Where AI actually helps a designer
The fear that AI will replace designers misreads what design is. AI is excellent at generating volume — fifty button variations, a dozen moodboard directions, three tones of voice for the same microcopy — but it has no opinion about which one is right for this brand, this user, this moment. That judgement is the job. Used well, AI compresses the slow, mechanical parts of the process so you spend more time on the decisions that need a human: the brief, the critique, and the call. This guide maps the concrete tasks worth handing to AI and the ones to keep firmly in your own hands.
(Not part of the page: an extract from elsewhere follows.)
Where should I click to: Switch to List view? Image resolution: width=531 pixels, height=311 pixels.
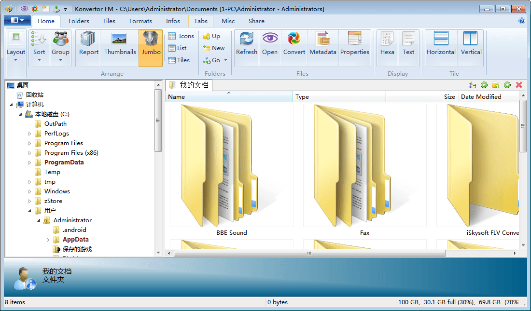click(x=177, y=48)
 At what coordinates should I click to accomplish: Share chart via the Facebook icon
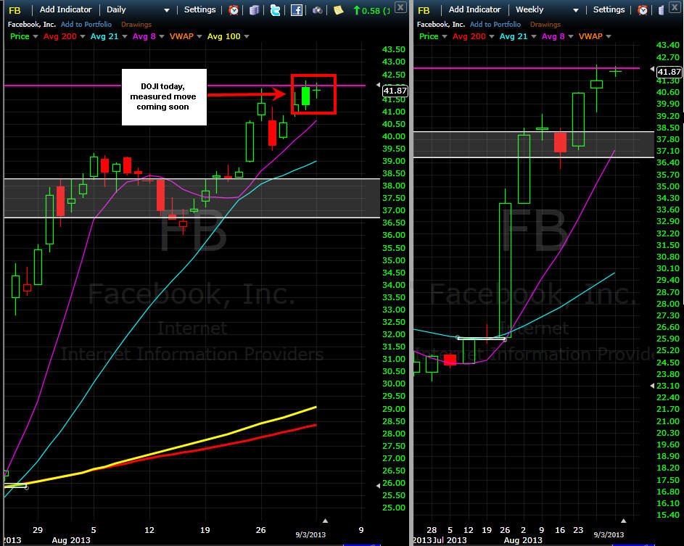click(x=296, y=9)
A concept-to-production workflow
Discovery and moodboarding. Use an image generator to explore visual directions fast. Prompt with a clear subject, a named style, lighting, and composition — “minimalist fintech dashboard, soft neutral palette, generous whitespace, isometric illustration accents” — then generate in batches and curate. AI moodboards are throwaway artefacts to align stakeholders, not final art.
Wireframing and layout. Figma’s AI features can turn a text description into a first-draft layout or rename and organise layers in seconds. Treat the output as scaffolding you refine, not a finished screen. The value is skipping the blank canvas, not delegating the structure.
Content and copy. A chat model drafts UX microcopy, empty-state messages, error text, and onboarding flows quickly. Give it your tone guidelines and ask for three variations per slot, then edit. AI is also strong at generating realistic placeholder content so your designs are tested against real-length text instead of lorem ipsum.
Image production. For hero imagery, icons, and illustration concepts, generators get you to a strong reference fast. For shipped brand assets, use AI output as direction and have it refined or recreated by a human, both for quality control and licensing safety.
Accessibility review. Paste your copy and colour values into a chat model and ask it to flag jargon, suggest alt text, and check contrast ratios against WCAG. This is a cheap first pass that catches obvious problems before formal testing.
Tips, prompts, and limits
Keep a personal prompt library — the phrasing that reliably produces your house style is an asset worth reusing. When a generation is close, iterate on that image rather than starting over; small prompt edits compound. For copy, always supply tone and audience context, or you will get generic SaaS voice.
Know the limits. AI cannot hold your brand system in its head, it invents plausible-but-wrong UX patterns, and it will confidently produce inaccessible designs if you do not check. Never ship raw generations as final brand identity, and verify licensing before commercial use. The designers who win with AI are the ones who use it to explore wider and iterate faster — then apply the taste and accountability that no model has.